Copy the records below line for line, changing nothing.

——

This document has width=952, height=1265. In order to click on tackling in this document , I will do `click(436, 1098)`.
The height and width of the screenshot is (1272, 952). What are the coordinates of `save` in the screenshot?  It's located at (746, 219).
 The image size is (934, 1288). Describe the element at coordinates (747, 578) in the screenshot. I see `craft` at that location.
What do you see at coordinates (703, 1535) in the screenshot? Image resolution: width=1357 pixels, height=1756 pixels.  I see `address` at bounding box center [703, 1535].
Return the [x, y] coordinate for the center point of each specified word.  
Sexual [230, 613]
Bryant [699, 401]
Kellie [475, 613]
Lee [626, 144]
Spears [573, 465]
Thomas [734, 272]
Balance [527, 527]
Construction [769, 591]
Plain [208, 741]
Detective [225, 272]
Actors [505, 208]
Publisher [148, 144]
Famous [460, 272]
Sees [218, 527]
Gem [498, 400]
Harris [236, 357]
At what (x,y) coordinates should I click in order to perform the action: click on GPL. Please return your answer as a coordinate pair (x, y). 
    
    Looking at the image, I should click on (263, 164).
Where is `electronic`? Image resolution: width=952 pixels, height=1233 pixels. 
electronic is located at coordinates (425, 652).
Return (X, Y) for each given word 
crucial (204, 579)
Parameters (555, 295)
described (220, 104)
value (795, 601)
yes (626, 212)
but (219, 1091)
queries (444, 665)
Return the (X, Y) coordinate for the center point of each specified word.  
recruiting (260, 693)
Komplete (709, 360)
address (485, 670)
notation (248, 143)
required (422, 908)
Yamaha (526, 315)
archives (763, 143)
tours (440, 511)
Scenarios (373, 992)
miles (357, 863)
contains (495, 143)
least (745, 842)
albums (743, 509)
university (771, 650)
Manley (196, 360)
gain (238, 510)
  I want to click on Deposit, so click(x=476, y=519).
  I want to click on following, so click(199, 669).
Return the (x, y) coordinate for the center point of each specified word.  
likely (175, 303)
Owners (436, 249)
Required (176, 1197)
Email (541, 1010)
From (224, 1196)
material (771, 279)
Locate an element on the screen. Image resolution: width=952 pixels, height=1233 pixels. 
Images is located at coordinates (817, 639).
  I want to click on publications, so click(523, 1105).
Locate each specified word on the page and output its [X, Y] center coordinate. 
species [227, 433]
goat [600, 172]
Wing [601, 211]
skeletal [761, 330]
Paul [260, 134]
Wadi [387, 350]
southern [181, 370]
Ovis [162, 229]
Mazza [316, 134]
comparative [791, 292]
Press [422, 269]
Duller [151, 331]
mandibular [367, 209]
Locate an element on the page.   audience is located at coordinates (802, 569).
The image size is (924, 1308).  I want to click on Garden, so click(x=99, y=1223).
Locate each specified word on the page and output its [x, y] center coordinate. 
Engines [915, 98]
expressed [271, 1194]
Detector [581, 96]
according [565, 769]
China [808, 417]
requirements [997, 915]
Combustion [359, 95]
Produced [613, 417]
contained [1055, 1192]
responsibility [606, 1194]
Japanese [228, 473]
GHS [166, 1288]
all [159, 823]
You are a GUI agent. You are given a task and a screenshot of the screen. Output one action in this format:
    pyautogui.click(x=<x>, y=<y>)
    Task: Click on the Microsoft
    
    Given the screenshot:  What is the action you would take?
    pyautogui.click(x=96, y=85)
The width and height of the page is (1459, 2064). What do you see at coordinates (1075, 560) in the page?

——

* Result below
This document has width=952, height=1265. In order to click on tackling in this document , I will do `click(436, 1098)`.
The height and width of the screenshot is (1272, 952). What are the coordinates of `save` in the screenshot?  It's located at (746, 219).
 The image size is (934, 1288). Describe the element at coordinates (747, 578) in the screenshot. I see `craft` at that location.
What do you see at coordinates (703, 1535) in the screenshot? Image resolution: width=1357 pixels, height=1756 pixels.  I see `address` at bounding box center [703, 1535].
Return the [x, y] coordinate for the center point of each specified word.  
Sexual [230, 613]
Bryant [699, 401]
Kellie [475, 613]
Lee [626, 144]
Spears [573, 465]
Thomas [734, 272]
Balance [527, 527]
Construction [769, 591]
Plain [208, 741]
Detective [225, 272]
Actors [505, 208]
Publisher [148, 144]
Famous [460, 272]
Sees [218, 527]
Gem [498, 400]
Harris [236, 357]
At what (x,y) coordinates should I click in order to perform the action: click on GPL. Please return your answer as a coordinate pair (x, y). 
    
    Looking at the image, I should click on (263, 164).
Where is `electronic`? Image resolution: width=952 pixels, height=1233 pixels. 
electronic is located at coordinates (425, 652).
Return (X, Y) for each given word 
crucial (204, 579)
Parameters (555, 295)
described (220, 104)
value (795, 601)
yes (626, 212)
but (219, 1091)
queries (444, 665)
Return the (X, Y) coordinate for the center point of each specified word.  
recruiting (260, 693)
Komplete (709, 360)
address (485, 670)
notation (248, 143)
required (422, 908)
Yamaha (526, 315)
archives (763, 143)
tours (440, 511)
Scenarios (373, 992)
miles (357, 863)
contains (495, 143)
least (745, 842)
albums (743, 509)
university (771, 650)
Manley (196, 360)
gain (238, 510)
  I want to click on Deposit, so click(x=476, y=519).
  I want to click on following, so click(199, 669).
Return the (x, y) coordinate for the center point of each specified word.  
likely (175, 303)
Owners (436, 249)
Required (176, 1197)
Email (541, 1010)
From (224, 1196)
material (771, 279)
Locate an element on the screen. Image resolution: width=952 pixels, height=1233 pixels. 
Images is located at coordinates (817, 639).
  I want to click on publications, so click(523, 1105).
Locate each specified word on the page and output its [X, Y] center coordinate. 
species [227, 433]
goat [600, 172]
Wing [601, 211]
skeletal [761, 330]
Paul [260, 134]
Wadi [387, 350]
southern [181, 370]
Ovis [162, 229]
Mazza [316, 134]
comparative [791, 292]
Press [422, 269]
Duller [151, 331]
mandibular [367, 209]
Locate an element on the page.   audience is located at coordinates (802, 569).
The image size is (924, 1308).  I want to click on Garden, so click(x=99, y=1223).
Locate each specified word on the page and output its [x, y] center coordinate. 
Engines [915, 98]
expressed [271, 1194]
Detector [581, 96]
according [565, 769]
China [808, 417]
requirements [997, 915]
Combustion [359, 95]
Produced [613, 417]
contained [1055, 1192]
responsibility [606, 1194]
Japanese [228, 473]
GHS [166, 1288]
all [159, 823]
You are a GUI agent. You are given a task and a screenshot of the screen. Output one action in this format:
    pyautogui.click(x=<x>, y=<y>)
    Task: Click on the Microsoft
    
    Given the screenshot:  What is the action you would take?
    pyautogui.click(x=96, y=85)
The width and height of the page is (1459, 2064). What do you see at coordinates (1075, 560) in the page?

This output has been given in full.